The Bronx Community Charter School, located just north of the New York Botanical Garden, on Feb. 12 approved the two-year contract, which covers the 43 teachers, instructional assistants, school counselors, data managers, and school aides at the elementary school.
In an effort to ensure that educators’ ideas and concerns were incorporated in the operation of the school, the contract includes a leadership committee and four other standing committees, each with majority staff representation, to provide input on curriculum, professional development, the school’s calendar and programming, and hiring and staffing decisions. All members at the school will serve on at least one standing committee. The curriculum committee will have staff representation from each grade.
The contract also strengthens due process for the staff. According to the new accord, arbitration will be the final step for all grievances and terminations. Monique Dols, a K-2 math intervention teacher, noted how important it is to have a due-process structure as a basic requirement for ensuring the respect and dignity that all educators deserve.

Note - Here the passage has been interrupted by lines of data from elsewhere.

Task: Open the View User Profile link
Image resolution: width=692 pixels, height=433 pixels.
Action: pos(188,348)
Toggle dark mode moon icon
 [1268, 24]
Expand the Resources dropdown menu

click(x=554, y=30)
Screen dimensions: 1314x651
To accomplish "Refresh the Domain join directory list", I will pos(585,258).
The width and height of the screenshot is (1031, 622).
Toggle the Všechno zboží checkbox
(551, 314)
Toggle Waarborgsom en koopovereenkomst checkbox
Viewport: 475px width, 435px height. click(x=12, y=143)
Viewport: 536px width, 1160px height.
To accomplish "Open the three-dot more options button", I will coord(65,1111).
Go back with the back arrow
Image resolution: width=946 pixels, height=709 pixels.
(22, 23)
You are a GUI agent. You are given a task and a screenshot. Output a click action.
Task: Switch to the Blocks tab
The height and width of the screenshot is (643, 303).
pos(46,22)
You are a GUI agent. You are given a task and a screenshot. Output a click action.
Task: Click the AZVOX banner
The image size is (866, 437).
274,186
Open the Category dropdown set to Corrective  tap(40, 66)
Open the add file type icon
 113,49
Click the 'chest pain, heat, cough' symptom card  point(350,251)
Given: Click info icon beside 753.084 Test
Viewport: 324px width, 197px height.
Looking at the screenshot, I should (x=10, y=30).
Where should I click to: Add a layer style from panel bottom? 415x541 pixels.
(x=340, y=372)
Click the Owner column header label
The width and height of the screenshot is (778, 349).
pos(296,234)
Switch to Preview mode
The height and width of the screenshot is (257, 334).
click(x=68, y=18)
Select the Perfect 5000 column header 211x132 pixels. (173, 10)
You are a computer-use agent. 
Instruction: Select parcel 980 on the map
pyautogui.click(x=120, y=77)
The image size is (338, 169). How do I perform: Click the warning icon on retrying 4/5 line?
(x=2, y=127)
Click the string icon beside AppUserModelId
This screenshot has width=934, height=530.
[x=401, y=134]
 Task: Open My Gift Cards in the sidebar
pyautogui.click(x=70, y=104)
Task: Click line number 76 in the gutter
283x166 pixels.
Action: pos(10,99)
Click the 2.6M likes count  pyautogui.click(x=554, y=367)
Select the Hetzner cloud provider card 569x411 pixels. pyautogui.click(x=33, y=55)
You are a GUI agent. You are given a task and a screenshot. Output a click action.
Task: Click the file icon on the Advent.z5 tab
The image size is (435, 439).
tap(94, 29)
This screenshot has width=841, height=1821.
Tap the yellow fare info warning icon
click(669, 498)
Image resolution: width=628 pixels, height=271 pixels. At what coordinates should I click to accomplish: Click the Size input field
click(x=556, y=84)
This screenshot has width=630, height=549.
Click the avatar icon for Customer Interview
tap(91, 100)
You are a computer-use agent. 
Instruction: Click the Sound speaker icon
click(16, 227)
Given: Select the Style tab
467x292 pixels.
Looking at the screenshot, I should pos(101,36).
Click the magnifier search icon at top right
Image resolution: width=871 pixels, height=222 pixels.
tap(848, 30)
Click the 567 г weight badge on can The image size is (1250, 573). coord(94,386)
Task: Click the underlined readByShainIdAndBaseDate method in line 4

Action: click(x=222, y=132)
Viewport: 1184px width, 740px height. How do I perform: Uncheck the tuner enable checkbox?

The agreement also includes a salary schedule that rewards educators for their experience.
Soon after the staff went public with their decision to join the UFT in January 2013, the school’s leadership voluntarily recognized the union. Two months later, in March, the school’s Board of Trustees formally recognized the educators’ union, and the UFT and the board began negotiations.
Fourth-grade teacher John Kruger, who was very active in the negotiations committee, noted how collegial the negotiating process was. “The contract really feels like a shared vision,” he said.
The Bronx Community Charter School, which was founded in 2008 with 100 children in kindergarten and 1st grade, currently serves approximately 300 students in grades K-5, with plans to expand through grade 8 by 2016.